### TASK DETAILS:
Line by line, transcribe the records exactly.
+ + + + +
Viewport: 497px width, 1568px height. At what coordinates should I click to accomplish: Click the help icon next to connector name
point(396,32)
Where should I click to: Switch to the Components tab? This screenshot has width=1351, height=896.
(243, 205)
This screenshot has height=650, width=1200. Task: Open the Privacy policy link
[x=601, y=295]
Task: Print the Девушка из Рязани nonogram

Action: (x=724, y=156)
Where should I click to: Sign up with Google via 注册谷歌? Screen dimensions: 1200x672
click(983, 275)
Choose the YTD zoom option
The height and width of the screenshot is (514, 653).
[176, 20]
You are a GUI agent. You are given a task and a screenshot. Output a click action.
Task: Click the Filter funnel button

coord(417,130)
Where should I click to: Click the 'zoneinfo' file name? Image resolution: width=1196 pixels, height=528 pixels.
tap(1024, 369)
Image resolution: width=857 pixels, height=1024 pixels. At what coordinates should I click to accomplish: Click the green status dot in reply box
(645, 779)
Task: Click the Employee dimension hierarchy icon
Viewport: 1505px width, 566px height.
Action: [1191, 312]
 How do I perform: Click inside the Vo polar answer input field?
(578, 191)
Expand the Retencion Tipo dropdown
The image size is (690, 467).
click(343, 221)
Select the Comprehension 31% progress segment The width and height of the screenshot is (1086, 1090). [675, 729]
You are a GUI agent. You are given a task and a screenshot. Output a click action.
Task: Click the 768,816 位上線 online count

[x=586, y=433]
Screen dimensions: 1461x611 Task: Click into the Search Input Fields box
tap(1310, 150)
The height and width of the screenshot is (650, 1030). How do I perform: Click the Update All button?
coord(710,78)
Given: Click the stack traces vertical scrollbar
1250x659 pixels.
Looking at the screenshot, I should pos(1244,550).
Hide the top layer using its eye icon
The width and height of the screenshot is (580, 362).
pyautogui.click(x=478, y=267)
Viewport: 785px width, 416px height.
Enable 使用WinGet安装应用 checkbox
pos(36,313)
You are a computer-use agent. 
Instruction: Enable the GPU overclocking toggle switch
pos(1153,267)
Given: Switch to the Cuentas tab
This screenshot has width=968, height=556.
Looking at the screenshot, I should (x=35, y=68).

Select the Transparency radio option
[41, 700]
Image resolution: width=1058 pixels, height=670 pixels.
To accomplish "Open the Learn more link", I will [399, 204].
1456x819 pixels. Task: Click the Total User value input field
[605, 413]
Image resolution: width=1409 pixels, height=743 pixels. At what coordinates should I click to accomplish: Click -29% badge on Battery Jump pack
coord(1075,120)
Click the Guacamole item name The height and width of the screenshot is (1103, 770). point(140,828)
+ + + + +
### RESULT BELOW:
Viewport: 497px width, 1568px height. At what coordinates should I click to accomplish: Click the help icon next to connector name
point(396,32)
Where should I click to: Switch to the Components tab? This screenshot has width=1351, height=896.
(243, 205)
This screenshot has height=650, width=1200. Task: Open the Privacy policy link
[x=601, y=295]
Task: Print the Девушка из Рязани nonogram

Action: (x=724, y=156)
Where should I click to: Sign up with Google via 注册谷歌? Screen dimensions: 1200x672
click(983, 275)
Choose the YTD zoom option
The height and width of the screenshot is (514, 653).
[176, 20]
You are a GUI agent. You are given a task and a screenshot. Output a click action.
Task: Click the Filter funnel button

coord(417,130)
Where should I click to: Click the 'zoneinfo' file name? Image resolution: width=1196 pixels, height=528 pixels.
tap(1024, 369)
Image resolution: width=857 pixels, height=1024 pixels. At what coordinates should I click to accomplish: Click the green status dot in reply box
(645, 779)
Task: Click the Employee dimension hierarchy icon
Viewport: 1505px width, 566px height.
Action: [1191, 312]
 How do I perform: Click inside the Vo polar answer input field?
(578, 191)
Expand the Retencion Tipo dropdown
The image size is (690, 467).
click(343, 221)
Select the Comprehension 31% progress segment The width and height of the screenshot is (1086, 1090). [675, 729]
You are a GUI agent. You are given a task and a screenshot. Output a click action.
Task: Click the 768,816 位上線 online count

[x=586, y=433]
Screen dimensions: 1461x611 Task: Click into the Search Input Fields box
tap(1310, 150)
The height and width of the screenshot is (650, 1030). How do I perform: Click the Update All button?
coord(710,78)
Given: Click the stack traces vertical scrollbar
1250x659 pixels.
Looking at the screenshot, I should pos(1244,550).
Hide the top layer using its eye icon
The width and height of the screenshot is (580, 362).
pyautogui.click(x=478, y=267)
Viewport: 785px width, 416px height.
Enable 使用WinGet安装应用 checkbox
pos(36,313)
You are a computer-use agent. 
Instruction: Enable the GPU overclocking toggle switch
pos(1153,267)
Given: Switch to the Cuentas tab
This screenshot has width=968, height=556.
Looking at the screenshot, I should (x=35, y=68).

Select the Transparency radio option
[41, 700]
Image resolution: width=1058 pixels, height=670 pixels.
To accomplish "Open the Learn more link", I will [399, 204].
1456x819 pixels. Task: Click the Total User value input field
[605, 413]
Image resolution: width=1409 pixels, height=743 pixels. At what coordinates should I click to accomplish: Click -29% badge on Battery Jump pack
coord(1075,120)
Click the Guacamole item name The height and width of the screenshot is (1103, 770). point(140,828)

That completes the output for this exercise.